It’s Labor Day, and I would welcome work.
At this time last year I was, by my own choice, in transition from a more conventional full-time job with a single employer to a more nebulous, semi-freelance one with multiple employers that define me variably as a casual employee, per diem employee, or contractor. It seems a strange choice to make for someone with a temperamental preference for structure and regularity, and I still wonder at that aspect of it. Truth be told, it was a trade-off in several ways. On the one hand, I gave up the guarantee of a regular work schedule and corresponding paycheck along with legally required benefits, in exchange for work that’s scheduled per assignment with the added responsibility of purchasing my own health insurance. On the other, I am more or less at liberty to determine my own availability without the risk of losing my job altogether, and doing the same kind of work in person rather than telephonically, and in a place I much prefer living in, is a lot less stressful. Even when my working days become full or hurried, I don’t begin the work week with any underlying dread or end it feeling drained.
It’s because of both the increased satisfaction and the lack of any guaranteed number of working hours that I would not begrudge having work this Labor Day. However, given the day’s significance in the history of labor justice (established contemporaneously with the promulgation of Rerum novarum, Pope Leo XIII’s groundbreaking encyclical on the condition of labor, it’s worth noting) and the fact that many people still lack the relative luxuries of job satisfaction or a negotiable schedule or both, it is important for meaningfully symbolic reasons (not to be confused with “merely symbolic”, thank you Karl Rahner) that it normally be reserved as a day off for non-emergent work. (The magnanimity of the fine folks at Maxwell House in giving a faithful employee one paid holiday in 53 years is not quite on the mark.)
Keeping in mind both the conventionally employed who may lack leverage in the conditions of their employment (generally more so the lower the wage) and the increasing number of people in situations like mine who may easily fall through the cracks in work regulations or even in the definition of workers, I spent this Labor Day morning rallying for a municipal ordinance currently under consideration that would require employers to provide up to six days per year of earned paid sick leave.
Whether I and others with similar work situations would benefit under the proposed ordinance remains somewhat ambiguous. As it stands, the earned sick time would accrue gradually based on hours worked, so the available leave would not disproportionately affect the agencies I work for, nor would I want it to. But the city council is still considering certain possible exemptions, such as seasonal and per diem workers, and how to define them. Fortunately for me, my own job security does not hang on the question of whether or not I would be covered by the ordinance, but for certain others the stakes are clearer and higher.
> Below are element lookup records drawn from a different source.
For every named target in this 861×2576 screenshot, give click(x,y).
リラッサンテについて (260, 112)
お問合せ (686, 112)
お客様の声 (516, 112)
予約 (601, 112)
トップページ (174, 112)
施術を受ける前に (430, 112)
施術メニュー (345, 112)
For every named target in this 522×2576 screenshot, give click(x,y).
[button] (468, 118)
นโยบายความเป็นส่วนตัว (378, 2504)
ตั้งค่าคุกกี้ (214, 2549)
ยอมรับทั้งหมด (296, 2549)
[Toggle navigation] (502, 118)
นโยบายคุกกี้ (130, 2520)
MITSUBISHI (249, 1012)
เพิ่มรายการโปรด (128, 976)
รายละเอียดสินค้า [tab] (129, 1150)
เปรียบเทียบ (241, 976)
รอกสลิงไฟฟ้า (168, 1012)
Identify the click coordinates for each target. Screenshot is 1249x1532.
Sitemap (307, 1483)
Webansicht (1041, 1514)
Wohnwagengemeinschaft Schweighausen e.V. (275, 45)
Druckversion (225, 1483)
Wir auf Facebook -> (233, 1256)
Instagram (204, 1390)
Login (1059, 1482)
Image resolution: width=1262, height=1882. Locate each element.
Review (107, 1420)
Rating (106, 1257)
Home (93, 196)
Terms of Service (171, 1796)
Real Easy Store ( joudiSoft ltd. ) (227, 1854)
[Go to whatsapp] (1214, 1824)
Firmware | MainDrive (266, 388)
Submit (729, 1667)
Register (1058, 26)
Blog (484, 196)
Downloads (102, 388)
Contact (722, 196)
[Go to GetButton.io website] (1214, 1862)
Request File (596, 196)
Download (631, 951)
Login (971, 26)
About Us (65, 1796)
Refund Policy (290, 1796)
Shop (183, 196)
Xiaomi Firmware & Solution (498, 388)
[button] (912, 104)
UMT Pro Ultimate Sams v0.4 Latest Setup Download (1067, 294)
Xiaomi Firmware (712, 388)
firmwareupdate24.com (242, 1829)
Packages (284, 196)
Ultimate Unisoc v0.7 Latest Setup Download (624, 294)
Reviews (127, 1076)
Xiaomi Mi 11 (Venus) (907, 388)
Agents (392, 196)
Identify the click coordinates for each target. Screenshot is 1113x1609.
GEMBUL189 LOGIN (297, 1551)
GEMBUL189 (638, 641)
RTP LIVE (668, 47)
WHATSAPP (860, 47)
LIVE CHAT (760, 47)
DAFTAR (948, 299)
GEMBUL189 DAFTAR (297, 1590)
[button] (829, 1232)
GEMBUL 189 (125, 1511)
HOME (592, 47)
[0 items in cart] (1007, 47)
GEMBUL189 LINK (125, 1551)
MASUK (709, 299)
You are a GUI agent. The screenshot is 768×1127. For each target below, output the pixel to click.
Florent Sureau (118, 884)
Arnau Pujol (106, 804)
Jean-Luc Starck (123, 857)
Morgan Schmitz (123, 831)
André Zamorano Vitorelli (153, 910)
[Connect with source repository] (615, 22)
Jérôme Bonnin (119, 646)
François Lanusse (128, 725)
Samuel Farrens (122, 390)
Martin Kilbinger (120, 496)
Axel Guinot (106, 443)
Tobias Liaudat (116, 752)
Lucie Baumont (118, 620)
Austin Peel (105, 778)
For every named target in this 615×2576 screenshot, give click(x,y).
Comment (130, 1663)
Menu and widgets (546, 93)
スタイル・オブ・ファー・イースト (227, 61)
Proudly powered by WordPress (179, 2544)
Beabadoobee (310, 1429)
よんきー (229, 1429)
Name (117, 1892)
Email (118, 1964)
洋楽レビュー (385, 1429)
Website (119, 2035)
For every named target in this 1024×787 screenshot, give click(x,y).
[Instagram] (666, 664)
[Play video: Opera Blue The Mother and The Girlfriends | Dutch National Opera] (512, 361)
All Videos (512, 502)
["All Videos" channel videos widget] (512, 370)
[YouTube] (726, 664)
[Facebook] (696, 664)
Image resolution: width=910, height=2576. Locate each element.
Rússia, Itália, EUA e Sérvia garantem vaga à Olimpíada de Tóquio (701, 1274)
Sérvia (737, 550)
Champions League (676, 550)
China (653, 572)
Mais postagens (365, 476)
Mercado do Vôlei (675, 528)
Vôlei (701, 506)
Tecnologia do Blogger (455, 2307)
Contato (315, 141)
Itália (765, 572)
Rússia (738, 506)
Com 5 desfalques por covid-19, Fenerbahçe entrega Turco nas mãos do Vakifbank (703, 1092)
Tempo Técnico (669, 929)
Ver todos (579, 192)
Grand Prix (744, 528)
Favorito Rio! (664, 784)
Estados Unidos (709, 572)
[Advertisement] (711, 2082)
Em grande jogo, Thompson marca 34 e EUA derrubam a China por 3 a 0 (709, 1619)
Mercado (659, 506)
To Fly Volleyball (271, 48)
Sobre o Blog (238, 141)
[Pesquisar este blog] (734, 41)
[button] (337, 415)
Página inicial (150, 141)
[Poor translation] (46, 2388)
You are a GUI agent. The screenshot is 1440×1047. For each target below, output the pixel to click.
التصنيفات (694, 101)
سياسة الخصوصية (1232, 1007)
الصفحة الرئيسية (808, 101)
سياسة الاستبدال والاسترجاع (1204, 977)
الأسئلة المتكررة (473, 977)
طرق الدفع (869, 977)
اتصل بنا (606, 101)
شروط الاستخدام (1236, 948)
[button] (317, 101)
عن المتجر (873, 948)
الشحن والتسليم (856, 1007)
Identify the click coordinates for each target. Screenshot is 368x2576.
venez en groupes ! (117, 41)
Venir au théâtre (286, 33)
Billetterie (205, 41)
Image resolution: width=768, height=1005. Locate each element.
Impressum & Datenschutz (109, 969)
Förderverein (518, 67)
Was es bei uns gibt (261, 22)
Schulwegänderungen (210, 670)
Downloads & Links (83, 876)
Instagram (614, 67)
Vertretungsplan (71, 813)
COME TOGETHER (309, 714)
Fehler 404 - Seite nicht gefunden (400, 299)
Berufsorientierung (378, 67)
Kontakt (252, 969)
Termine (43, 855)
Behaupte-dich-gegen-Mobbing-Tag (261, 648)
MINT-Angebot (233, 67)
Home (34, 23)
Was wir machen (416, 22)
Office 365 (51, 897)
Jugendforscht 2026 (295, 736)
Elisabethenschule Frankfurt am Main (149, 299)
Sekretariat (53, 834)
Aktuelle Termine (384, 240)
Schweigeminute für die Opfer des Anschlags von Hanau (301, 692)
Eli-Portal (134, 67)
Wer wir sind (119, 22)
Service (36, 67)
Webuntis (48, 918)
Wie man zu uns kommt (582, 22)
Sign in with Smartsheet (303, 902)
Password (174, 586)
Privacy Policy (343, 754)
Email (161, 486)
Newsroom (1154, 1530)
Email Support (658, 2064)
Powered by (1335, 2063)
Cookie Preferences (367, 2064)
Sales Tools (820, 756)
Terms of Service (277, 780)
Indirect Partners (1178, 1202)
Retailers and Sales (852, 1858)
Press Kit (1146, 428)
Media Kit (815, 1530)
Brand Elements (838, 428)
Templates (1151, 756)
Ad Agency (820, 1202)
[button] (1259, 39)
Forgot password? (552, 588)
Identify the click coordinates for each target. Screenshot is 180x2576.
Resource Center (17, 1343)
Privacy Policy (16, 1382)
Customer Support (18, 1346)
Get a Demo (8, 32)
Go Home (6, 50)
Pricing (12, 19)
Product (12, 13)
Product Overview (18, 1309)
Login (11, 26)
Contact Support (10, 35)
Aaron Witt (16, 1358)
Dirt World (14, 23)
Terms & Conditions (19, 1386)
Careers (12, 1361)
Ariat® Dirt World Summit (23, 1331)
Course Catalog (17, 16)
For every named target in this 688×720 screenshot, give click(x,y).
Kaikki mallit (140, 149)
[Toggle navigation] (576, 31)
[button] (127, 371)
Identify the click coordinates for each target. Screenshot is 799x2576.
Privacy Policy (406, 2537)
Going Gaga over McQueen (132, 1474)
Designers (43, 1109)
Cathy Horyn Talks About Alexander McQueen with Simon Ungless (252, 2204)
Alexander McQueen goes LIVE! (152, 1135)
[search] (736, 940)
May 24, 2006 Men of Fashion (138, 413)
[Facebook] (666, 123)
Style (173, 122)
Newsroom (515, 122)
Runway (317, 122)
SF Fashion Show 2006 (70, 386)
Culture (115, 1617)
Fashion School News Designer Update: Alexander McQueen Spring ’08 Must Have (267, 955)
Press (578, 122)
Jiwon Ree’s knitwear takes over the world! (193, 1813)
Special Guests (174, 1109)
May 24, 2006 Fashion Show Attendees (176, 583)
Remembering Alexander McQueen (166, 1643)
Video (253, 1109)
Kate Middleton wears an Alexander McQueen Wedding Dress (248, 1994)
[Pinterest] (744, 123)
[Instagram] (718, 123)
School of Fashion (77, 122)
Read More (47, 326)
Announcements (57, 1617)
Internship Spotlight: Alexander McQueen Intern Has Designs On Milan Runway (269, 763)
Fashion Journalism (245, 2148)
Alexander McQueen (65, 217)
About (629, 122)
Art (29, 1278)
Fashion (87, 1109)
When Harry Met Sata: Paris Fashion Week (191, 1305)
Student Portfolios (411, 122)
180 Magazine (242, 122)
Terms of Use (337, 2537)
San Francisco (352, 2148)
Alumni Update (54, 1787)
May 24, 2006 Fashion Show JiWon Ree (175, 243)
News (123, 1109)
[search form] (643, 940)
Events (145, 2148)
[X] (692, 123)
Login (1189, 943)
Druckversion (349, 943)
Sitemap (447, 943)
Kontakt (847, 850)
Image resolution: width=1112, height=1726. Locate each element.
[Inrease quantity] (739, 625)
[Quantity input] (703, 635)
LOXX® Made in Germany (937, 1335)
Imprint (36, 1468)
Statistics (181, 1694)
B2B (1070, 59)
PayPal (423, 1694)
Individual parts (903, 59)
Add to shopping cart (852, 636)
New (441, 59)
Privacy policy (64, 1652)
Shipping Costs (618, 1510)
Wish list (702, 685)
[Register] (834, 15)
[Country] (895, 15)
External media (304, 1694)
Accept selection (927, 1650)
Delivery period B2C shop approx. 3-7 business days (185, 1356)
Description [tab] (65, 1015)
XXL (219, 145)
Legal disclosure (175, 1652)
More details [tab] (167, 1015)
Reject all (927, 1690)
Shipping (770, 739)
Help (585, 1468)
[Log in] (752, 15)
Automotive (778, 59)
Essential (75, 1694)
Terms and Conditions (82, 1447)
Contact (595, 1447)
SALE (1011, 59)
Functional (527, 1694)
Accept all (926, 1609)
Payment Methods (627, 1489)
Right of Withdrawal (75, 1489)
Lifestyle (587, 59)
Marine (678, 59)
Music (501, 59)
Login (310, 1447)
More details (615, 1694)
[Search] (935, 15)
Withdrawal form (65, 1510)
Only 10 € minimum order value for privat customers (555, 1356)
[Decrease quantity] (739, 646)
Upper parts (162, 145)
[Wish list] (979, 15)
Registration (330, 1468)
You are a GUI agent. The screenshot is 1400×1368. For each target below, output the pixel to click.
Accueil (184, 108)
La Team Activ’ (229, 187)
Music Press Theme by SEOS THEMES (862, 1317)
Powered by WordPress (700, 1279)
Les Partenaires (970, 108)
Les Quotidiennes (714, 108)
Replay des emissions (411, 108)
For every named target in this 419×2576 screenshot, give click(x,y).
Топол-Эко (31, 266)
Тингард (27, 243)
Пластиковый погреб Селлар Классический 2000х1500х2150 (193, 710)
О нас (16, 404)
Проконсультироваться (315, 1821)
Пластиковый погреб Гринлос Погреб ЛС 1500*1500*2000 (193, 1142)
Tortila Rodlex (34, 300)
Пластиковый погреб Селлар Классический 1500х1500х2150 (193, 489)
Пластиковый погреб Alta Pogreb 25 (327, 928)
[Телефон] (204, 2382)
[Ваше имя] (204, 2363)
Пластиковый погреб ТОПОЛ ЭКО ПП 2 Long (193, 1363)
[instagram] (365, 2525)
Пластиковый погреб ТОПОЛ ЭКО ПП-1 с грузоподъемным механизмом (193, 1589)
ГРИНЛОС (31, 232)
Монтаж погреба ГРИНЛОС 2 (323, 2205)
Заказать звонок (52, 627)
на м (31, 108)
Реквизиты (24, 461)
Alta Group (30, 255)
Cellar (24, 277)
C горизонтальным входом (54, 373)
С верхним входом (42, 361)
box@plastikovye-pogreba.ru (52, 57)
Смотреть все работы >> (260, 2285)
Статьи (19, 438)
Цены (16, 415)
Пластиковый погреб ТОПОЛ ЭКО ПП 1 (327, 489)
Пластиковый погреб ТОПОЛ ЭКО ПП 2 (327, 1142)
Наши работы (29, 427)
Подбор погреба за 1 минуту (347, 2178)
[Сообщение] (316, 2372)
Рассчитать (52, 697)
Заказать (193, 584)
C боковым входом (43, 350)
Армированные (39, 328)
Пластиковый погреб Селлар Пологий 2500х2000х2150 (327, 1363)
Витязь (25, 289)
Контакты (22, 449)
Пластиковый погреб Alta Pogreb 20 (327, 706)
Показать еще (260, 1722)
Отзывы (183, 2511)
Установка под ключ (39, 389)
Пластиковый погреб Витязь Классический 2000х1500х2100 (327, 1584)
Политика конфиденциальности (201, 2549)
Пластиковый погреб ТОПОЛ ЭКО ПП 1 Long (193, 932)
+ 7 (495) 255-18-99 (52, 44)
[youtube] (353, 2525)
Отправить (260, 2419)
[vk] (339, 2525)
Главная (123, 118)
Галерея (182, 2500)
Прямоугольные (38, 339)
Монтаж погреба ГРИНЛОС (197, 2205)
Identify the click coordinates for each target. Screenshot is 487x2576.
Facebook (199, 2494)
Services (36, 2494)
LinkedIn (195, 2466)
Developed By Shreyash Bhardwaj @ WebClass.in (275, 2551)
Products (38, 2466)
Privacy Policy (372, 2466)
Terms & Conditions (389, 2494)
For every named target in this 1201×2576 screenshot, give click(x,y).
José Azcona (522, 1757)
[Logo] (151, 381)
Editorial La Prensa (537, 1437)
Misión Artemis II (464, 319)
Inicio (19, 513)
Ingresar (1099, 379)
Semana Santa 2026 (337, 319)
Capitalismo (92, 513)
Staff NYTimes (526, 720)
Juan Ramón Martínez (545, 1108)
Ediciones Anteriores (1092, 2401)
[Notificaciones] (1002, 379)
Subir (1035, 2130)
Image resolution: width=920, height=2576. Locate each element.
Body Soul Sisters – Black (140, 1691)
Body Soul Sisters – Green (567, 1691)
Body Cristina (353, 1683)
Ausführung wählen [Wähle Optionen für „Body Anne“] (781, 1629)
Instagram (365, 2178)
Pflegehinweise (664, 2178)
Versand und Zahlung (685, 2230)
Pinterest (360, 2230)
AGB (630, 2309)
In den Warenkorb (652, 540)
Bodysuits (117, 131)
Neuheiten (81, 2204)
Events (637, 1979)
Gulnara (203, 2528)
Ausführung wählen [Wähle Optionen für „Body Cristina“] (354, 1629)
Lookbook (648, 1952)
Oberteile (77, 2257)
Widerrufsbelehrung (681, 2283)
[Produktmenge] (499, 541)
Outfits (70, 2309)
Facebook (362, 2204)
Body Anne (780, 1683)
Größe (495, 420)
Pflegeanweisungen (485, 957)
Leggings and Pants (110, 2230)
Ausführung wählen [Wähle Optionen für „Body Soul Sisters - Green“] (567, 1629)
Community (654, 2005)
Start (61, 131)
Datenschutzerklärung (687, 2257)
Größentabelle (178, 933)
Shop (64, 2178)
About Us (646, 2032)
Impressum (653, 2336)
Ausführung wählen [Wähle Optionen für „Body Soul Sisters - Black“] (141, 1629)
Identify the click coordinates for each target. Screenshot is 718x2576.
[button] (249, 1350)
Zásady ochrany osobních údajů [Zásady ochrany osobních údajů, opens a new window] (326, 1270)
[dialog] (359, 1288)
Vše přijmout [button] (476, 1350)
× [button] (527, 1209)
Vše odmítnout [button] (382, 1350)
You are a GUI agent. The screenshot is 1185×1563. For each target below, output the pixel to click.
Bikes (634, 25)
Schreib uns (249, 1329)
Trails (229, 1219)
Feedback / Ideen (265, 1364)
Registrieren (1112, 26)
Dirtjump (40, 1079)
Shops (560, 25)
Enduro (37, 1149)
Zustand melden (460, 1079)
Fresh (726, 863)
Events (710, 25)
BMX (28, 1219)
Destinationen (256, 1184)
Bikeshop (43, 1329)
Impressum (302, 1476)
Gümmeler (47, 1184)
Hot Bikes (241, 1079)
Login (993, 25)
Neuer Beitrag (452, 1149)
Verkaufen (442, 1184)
One home health nurse at the rally mentioned the importance of working parents being able to care for sick children, and representatives of parts of the immigrant community, which I serve in my own work, talked about the serious dilemma of risking their health or risking their jobs, and about a sense of being valued for their “input” rather than their humanity.
While the ambiguity of my own situation in relation to this particular local policy proposal is not an existential threat, it is illustrative of a broader trend away from what we now know as conventional models of employment, and from the security and protections that have come with it. Economic historian Louis Hyman recently summarized this trend and its accompanying trade-offs:
I am neither for nor against temping (or consulting, or freelancing). If this emergent flexible economy were all bad or all good, there would be no need to make a choice about it. For some, the rise of the gig economy represents liberation from the stifled world of corporate America.
But for the vast majority of workers, the “freedom” of the gig economy is just the freedom to be afraid. It is the severing of obligations between businesses and employees. It is the collapse of the protections that the people of the United States, in our laws and our customs, once fought hard to enshrine.
Hyman’s argument is that this loss of security is not simply an inevitable byproduct of an economic shift or of new technologies, but rather conditions of labor, in every age, depend on a collection of social and moral choices. This is a point that resonates back to the origins of modern Catholic Social Teaching: whatever the conditions and nature of work, the dignity of work – and more fundamentally, of the human beings doing it – must be respected. Any changes to these conditions, whether positive, negative or profoundly mixed, require a moral response. The growing prevalence of a gig economy, with its flexibility and instability and everything else that comes with it, means that regulations and social mores must fill in its gaps, so that the work by which we earn the means to live be secure and dignified for all.